Mr. X offers individuals and companies risk assessment consultations that include exciting services such as a physical penetration test where he attempts to breach your security to provide you with tools to shore up that breach.
“I find it incredible that some places have a better lock on their toilet doors than their business’s front doors,” he said, giving me a look that I couldn’t miss. Note to self: get new office locks (…and we have).
“One thing I have been shocked at here in Chiang Mai is talking to many bar and restaurant owners who have said that they expect parts of their income to disappear through theft. This is not acceptable. There are ways to make sure that you don’t bleed as a business, and I am here to help people put that in place.”

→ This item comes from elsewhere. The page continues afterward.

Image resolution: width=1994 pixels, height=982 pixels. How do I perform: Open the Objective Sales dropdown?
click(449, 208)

“A risk assessment will identify strengths and weaknesses in the security setup, very often identifying weaknesses of which the client was not aware. The assessment will also give the client a much better understanding of the processes that make good security effective.”
Mr. X has been in Chiang Mai for a year and a half now and hopes to make it his home. Please feel free to get in touch with him for your security needs. You might be surprised how exposed your information is!

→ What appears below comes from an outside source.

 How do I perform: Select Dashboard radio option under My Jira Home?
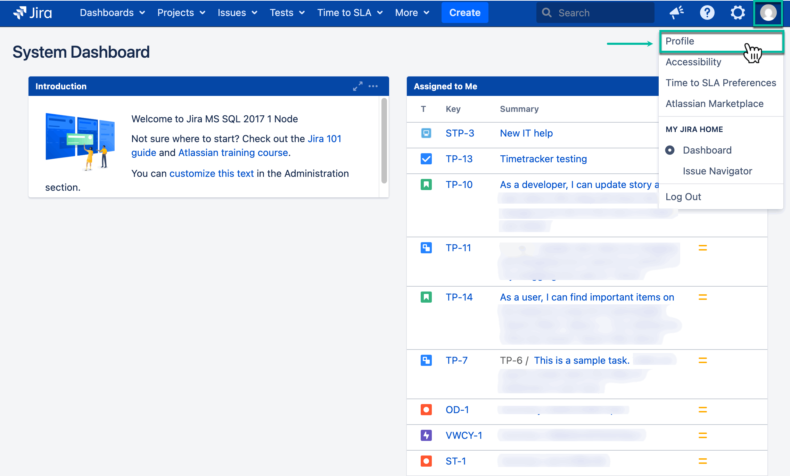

Some Basic Tips from Mr. X
- Enable two-factor authentication on all accounts that offer it. Consider any other security options they offer also.
- Ensure none of your internet-connected devices are using default passwords and usernames (as a list of these is available for anyone to download and use in an attack). This goes for every device you have connected. There are websites that show/give access to unsecured devices such as poorly installed CCTV camera systems. There is no notification for the user that their devices are being broadcast online, such as Shodan, the search engine for devices connected to the internet.
- If your wifi password is your phone number, or something similar, change that as after the AIS leak a list of customer numbers is available for download. Phishing/social engineering attacks will likely use data from the AIS data dump.
- Covid tracing may be used as a premise in a social engineering attack. For example, you’ve recently posted somewhere on social media about a trip or checked in somewhere. The attacker calls you stating you were at such and such a place on whatever date and to confirm/discount any risk they will SMS you a link to sign into something or other. This is very simple but one that may work on a certain number of people.
- Chances are you have had some passwords leaked in the past. So if you receive an extortion email that provides a password (more than likely an old password), the attacker hasn’t gained access to your device. They are merely using a data breach dump.
- If you tend to overshare on social media, understand what can be done with that info. Understanding the risks will help you to think about what you post. For example, a genuine recent post in a Chiang Mai Facebook group from early this year:
- Just moved to CM. Looking to buy a good car/truck/SUV or possibly long term lease. Please PM me. Baht 750,000.
- What I have gathered from looking at this post and his profile is the following:
- He is elderly and lives with his wife.
- He is oversharing.
- He has not procured a loan of 750,000 as he just moved here, and it would be impossible for him to do so. Therefore he is cash-rich.
- To proceed, I would engage in messaging, arrange a meet, and have an accomplice follow him to his home.
- I would then have my accomplice call him and arrange to meet under the presence of showing him a car to rent. I then know that either his wife is home alone (chances are they haven’t made many new friends here as they have just moved) or accompanied him.
- Either scenario works for the offender who can enter the property with lower risk and look for the money or other valuables.